95 Prozent der Affenpocken-Fälle sind laut einer Studie die Folge einer Infektion durch sexuelle Kontakte. Für die am Donnerstag im Fachmagazin "New England Journal of Medicine" veröffentlichte Untersuchung werteten Wissenschafter 528 bestätigte Infektionen in 16 Ländern zwischen dem 27. April und dem 24. Juni aus. In Österreich wurden bisher 99 Fälle von Affenpocken gemeldet, meldete die AGES am Freitag den aktuellen Stand, nach 83 Fällen vor einer Woche.
"Es ist wichtig zu betonen, dass die Affenpocken keine Geschlechtskrankheit im traditionellen Sinne sind; sie können durch jede Art von engem körperlichen Kontakt übertragen werden", erklärte Studienautor John Thornhill. "Unsere Arbeit legt aber nahe, dass die meisten Übertragungen in Verbindung mit sexueller Aktivität stehen - hauptsächlich, aber nicht ausschließlich zwischen Männern, die Sex mit Männern haben." Der Studie zufolge waren 98 Prozent der Infizierten homosexuelle oder bisexuelle Männer. 41 Prozent waren auch mit dem HI-Virus infiziert, das Medianalter betrug 38 Jahre.
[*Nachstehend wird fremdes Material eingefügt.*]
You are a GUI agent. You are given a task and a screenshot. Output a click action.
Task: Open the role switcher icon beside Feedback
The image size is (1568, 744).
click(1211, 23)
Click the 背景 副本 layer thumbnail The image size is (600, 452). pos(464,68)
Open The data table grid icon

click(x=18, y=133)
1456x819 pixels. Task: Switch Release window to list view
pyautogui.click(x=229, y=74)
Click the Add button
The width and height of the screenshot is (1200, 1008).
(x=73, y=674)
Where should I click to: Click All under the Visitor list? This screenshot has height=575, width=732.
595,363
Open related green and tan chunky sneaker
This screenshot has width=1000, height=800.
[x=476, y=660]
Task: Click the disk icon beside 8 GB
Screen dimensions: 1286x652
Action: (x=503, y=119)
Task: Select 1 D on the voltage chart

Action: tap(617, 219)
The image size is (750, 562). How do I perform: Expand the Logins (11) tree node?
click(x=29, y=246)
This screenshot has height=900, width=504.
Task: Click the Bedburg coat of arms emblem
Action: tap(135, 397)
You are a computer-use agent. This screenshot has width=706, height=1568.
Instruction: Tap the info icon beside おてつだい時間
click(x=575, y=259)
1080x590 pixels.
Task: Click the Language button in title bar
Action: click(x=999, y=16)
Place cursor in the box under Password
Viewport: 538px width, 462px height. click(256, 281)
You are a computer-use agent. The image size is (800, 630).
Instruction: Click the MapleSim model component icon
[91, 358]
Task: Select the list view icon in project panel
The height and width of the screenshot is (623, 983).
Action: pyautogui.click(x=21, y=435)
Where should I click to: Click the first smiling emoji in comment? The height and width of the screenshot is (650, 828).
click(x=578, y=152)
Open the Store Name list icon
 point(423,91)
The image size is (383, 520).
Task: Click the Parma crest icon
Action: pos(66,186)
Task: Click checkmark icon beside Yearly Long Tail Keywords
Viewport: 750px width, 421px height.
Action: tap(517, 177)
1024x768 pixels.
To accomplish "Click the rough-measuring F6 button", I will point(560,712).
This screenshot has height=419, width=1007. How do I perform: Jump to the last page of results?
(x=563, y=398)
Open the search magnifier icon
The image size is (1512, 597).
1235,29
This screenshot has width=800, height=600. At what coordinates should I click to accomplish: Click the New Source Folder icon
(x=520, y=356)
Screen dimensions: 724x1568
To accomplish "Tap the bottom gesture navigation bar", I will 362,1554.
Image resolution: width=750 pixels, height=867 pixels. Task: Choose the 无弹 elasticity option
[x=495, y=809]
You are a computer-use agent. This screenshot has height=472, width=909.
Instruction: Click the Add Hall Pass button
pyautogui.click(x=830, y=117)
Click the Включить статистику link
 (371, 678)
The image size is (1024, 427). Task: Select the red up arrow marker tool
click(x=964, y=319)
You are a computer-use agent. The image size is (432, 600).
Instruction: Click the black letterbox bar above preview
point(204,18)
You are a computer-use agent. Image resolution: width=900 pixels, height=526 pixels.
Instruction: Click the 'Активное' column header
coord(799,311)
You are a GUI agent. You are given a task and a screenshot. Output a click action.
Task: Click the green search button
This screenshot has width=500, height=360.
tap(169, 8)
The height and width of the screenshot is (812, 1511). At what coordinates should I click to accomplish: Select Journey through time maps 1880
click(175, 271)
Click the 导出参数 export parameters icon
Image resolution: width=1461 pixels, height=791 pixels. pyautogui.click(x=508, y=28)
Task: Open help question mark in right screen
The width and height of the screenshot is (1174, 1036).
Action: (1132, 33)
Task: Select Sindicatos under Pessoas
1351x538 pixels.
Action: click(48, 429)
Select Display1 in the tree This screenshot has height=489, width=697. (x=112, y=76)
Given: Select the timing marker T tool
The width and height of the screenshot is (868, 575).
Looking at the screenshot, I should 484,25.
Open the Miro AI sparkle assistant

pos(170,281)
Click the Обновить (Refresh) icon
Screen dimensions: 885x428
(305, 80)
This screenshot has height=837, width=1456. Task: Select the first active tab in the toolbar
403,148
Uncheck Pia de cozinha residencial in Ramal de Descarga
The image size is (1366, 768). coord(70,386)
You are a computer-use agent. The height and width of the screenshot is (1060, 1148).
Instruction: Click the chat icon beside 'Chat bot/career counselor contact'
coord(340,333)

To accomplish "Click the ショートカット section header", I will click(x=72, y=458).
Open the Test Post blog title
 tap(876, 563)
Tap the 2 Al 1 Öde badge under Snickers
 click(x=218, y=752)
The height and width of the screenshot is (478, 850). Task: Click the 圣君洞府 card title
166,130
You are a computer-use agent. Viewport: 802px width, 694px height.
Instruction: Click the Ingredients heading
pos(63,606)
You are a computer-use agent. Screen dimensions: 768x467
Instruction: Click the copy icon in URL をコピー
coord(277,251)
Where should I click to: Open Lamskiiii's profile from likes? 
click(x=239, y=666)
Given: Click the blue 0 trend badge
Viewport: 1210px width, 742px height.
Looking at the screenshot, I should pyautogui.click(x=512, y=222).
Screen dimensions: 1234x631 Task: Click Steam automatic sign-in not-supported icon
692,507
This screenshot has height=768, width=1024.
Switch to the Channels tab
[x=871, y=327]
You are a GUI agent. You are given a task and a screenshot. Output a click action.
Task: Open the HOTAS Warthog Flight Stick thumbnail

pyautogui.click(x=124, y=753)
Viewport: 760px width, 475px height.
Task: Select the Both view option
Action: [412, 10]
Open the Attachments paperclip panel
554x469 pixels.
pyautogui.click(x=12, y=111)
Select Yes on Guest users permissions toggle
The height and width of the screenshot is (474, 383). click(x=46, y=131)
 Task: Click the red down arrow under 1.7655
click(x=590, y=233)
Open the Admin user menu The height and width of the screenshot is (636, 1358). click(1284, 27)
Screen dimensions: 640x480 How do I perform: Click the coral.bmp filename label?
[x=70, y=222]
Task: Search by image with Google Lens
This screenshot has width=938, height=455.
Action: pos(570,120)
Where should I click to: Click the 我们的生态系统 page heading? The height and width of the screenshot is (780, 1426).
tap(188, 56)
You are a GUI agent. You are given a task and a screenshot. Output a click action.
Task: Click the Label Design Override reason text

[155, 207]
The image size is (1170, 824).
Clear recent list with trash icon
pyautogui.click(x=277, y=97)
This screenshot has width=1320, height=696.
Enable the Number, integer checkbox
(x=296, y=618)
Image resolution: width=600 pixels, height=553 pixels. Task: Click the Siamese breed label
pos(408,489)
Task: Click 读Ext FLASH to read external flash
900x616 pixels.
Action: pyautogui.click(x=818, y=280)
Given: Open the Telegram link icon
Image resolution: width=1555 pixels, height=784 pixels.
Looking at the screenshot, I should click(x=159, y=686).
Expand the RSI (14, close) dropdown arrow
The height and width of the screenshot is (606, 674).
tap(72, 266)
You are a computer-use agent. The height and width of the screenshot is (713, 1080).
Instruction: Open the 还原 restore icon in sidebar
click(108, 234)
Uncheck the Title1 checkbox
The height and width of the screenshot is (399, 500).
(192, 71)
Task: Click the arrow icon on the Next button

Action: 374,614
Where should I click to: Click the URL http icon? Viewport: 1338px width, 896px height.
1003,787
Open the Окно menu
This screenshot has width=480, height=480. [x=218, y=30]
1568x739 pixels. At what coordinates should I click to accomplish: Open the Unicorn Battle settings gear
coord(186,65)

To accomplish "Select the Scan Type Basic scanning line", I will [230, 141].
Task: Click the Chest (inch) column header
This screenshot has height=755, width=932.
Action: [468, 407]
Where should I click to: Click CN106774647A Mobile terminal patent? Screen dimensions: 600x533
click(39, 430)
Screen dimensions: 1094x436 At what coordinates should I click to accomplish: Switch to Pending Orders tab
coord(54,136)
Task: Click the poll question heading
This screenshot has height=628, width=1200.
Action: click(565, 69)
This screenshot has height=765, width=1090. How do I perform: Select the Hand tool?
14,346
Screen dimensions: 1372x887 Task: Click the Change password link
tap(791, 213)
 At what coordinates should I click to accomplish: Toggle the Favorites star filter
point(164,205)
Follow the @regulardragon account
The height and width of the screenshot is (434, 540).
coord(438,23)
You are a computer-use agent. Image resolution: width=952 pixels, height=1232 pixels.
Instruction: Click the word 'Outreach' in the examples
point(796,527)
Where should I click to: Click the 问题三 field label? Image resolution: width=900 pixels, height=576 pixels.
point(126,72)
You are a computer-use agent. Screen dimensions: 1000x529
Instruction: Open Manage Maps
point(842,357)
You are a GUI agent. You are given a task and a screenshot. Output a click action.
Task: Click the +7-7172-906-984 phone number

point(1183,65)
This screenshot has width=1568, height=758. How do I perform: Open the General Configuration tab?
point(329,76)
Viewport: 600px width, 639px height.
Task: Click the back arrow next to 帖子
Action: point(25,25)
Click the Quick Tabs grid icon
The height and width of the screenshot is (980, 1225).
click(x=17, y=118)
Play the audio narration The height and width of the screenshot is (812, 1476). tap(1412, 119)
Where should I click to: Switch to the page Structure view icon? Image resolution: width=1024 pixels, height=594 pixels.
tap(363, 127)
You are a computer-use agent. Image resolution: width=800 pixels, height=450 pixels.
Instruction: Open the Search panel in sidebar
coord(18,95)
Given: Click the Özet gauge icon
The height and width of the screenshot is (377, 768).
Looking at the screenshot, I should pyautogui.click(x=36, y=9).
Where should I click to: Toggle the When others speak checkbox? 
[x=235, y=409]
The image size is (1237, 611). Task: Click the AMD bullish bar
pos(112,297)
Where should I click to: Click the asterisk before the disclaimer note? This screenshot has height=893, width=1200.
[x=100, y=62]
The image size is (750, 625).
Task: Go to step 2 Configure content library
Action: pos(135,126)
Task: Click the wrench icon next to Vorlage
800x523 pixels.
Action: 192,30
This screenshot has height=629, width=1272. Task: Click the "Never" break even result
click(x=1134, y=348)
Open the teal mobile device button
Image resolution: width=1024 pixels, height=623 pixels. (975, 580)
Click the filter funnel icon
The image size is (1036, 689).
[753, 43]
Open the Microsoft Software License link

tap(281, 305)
Wegen der Ausbreitung der Affenpocken war am Donnerstag das Notfallkomitee der Weltgesundheitsorganisation (WHO) zu Beratungen über die Frage zusammengekommen, ob ein weltweiter Gesundheitsnotstand ausgerufen werden soll. WHO-Chef Tedros Adhanom Ghebreyesus zeigte sich dabei "besorgt" über die Zunahme der Fälle. Wann das Ergebnis der knapp sechsstündigen Beratungen veröffentlicht wird, war unklar.
Bei ihrer Dringlichkeitssitzung im Juni hatten die Experten dem WHO-Generalsekretär noch davon abgeraten, die höchste Alarmstufe auszurufen. Seitdem haben sich die Infektionsfälle jedoch weiter ausgebreitet, die US-Gesundheitsbehörde CDC berichtet inzwischen von rund 15.400 Fällen in 71 Ländern.
Bei den Affenpocken handelt es sich um eine weniger gefährliche Verwandte der seit etwa 40 Jahren ausgerotteten Pocken, die üblicherweise in West- und Zentralafrika vorkommt. Seit Mai breiten sich die Affenpocken aber auch in anderen Ländern aus, vor allem in Westeuropa, darunter auch Österreich.